Estresse emocional pode atuar como gatilho ou agravante em algumas pessoas, mas a alopecia areata é uma doença autoimune e não deve ser reduzida a uma condição “emocional”

Toda pessoa com alopecia areata deve investigar doença celíaca?

Não obrigatoriamente. A investigação tende a fazer mais sentido quando há sintomas digestivos, anemia, baixa de ferritina, outras autoimunidades, perda de peso, histórico familiar ou suspeita clínica consistente.

Glúten causa alopecia areata?

Não há evidência de que o glúten cause alopecia areata em pessoas sem doença celíaca. O que existe é uma associação entre doença celíaca e alopecia areata em parte dos pacientes.

Shampoo, tônico ou sérum curam alopecia areata?

Não. Esses produtos podem ajudar no conforto, cosmética e cuidado da haste, mas não são tratamento padrão da autoimunidade folicular.

O cabelo pode voltar diferente?

Sim. Na repilação inicial, os fios podem nascer mais finos, claros ou brancos antes de recuperarem espessura e pigmentação.

 

 

Conclusão

A alopecia areata é uma doença autoimune complexa, de curso imprevisível, que não deve ser confundida com queda de cabelo por deficiência nutricional, estresse isolado ou fragilidade da haste.

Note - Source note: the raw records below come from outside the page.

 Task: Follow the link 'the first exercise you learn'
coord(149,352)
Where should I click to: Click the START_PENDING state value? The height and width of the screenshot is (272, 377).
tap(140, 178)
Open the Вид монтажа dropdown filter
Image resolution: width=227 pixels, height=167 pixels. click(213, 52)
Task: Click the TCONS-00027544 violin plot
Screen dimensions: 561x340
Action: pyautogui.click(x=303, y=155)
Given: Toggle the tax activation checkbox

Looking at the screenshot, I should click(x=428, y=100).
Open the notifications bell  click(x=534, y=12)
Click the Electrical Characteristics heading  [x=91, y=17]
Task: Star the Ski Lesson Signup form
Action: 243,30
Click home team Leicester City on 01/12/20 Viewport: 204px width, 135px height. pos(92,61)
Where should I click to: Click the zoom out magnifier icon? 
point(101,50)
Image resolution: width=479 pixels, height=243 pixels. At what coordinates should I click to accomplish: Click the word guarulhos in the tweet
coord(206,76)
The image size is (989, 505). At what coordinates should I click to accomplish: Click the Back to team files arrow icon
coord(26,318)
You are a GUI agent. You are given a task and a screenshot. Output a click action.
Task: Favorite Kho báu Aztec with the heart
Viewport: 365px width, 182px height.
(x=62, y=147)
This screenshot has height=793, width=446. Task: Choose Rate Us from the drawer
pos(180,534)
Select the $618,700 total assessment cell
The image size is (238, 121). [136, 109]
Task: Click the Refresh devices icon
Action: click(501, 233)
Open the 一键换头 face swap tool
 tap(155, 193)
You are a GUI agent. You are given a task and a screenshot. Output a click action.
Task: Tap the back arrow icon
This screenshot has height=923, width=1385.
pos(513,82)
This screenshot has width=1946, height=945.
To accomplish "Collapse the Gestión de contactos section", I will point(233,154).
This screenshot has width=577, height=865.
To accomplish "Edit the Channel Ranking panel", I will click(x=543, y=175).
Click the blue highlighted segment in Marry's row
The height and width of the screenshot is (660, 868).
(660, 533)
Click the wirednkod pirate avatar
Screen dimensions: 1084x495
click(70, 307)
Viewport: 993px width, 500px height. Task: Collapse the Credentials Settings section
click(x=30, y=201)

No contexto da doença celíaca, a mensagem central é dupla: existe associação epidemiológica real entre as duas condições, mas isso não significa que uma explique todos os casos da outra nem que a dieta sem glúten, sozinha, resolva a alopecia areata ativa.

O ponto mais importante é entender que queda de cabelo em celíacos merece investigação clínica cuidadosa, porque pode envolver alopecia areata, eflúvio telógeno por carências, alopecia androgenética ou combinação de mecanismos.

O melhor cuidado nasce de um diagnóstico correto, do tratamento específico para o tipo de alopecia, da correção de deficiências quando existirem e de comunicação responsável sobre suplementos e promessas de mercado.

Suplementos como biotina, zinco, vitaminas e peptídeos de colágeno podem ter espaço em contextos selecionados, sobretudo quando há deficiência, objetivo cosmético ou evidência modesta para desfechos de pele e qualidade da haste.

Ainda assim, eles não substituem o manejo da autoimunidade folicular, não representam tratamento padrão para alopecia areata e devem ser apresentados ao público com o mesmo rigor crítico aplicado a qualquer intervenção em saúde.